**Tasks and exercises**
a – Answer these about the runbook below, one line each:
(i) Who provides and runs the external service for gitlab.com?
(ii) What manages the service's deployments?
(iii) What does the service validate, and at what point?
b – According to the runbook below, why does most of the readiness review still apply to the service running in Runway, even though that review covered the legacy service?
c – Copy the runbook text below from "External Pipeline Validation Service (ext-pvs), as" to "a web hook).".

**Reading text**
External Pipeline Validation Service

Service Overview
Alerts: https://alerts.gitlab.net/#/alerts?filter=%7Btype%3D%22ext-pvs%22%2C%20tier%3D%22inf%22%7D
Label: gitlab-com/gl-infra/production~“Service::ExtPVS”

Logging

stackdriver

Summary

External Pipeline Validation Service (ext-pvs), as the name suggests, is an external service that is configured into GitLab and its purpose is to validate CI Pipelines before they are even started (via a web hook).

See https://docs.gitlab.com/ee/administration/external_pipeline_validation.html for the general case.

Readiness review is at https://gitlab.com/gitlab-com/gl-infra/readiness/-/issues/17. This review was done for the legacy (i.e., before migrating to Runway) External Pipeline Validation Service, however most of it still applies to the service running in Runway as we’re still using Cloud Run and it’s mostly just a change in how the service is deployed.

The actual external service for gitlab.com is provided and run by Trust & Safety (see https://gitlab.com/gitlab-com/gl-security/security-operations/trust-and-safety/pipeline-validation-service); this runbooks is largely targeted at operational matters for SREs responsible for .com. For many immediate purposes we can treat it as a blackbox external service, although we do have some visibility/controls if we have to in an emergency.

Service deployments are managed by Runway.

**Source data**
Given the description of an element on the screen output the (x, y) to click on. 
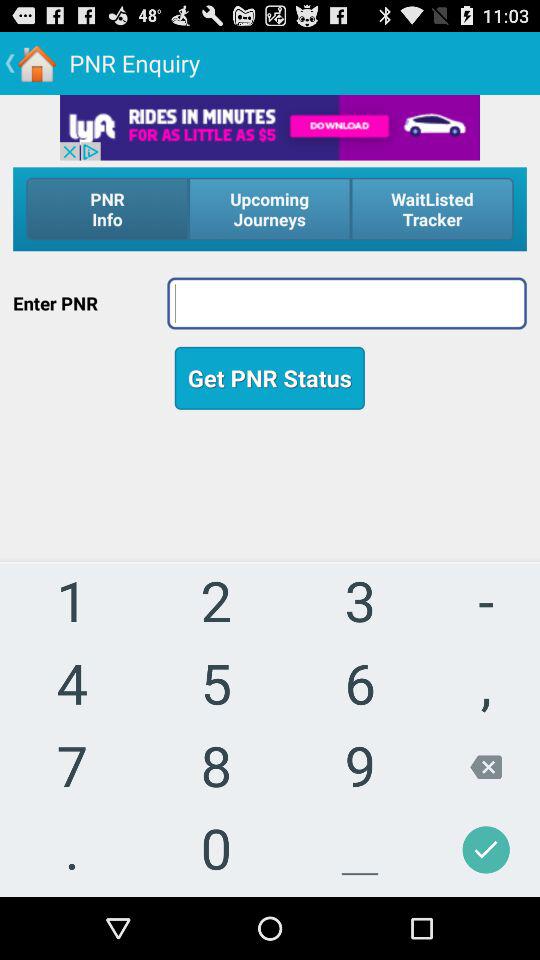
enter pnr (346, 303)
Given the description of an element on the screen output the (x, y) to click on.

**Correct answers**
a –
(i) Trust & Safety.
(ii) Runway.
(iii) It validates CI Pipelines before they are even started.

b – The service in Runway still uses Cloud Run. Moving to Runway mostly changed how the service is deployed.

c –
External Pipeline Validation Service (ext-pvs), as the name suggests, is an external service that is configured into GitLab and its purpose is to validate CI Pipelines before they are even started (via a web hook).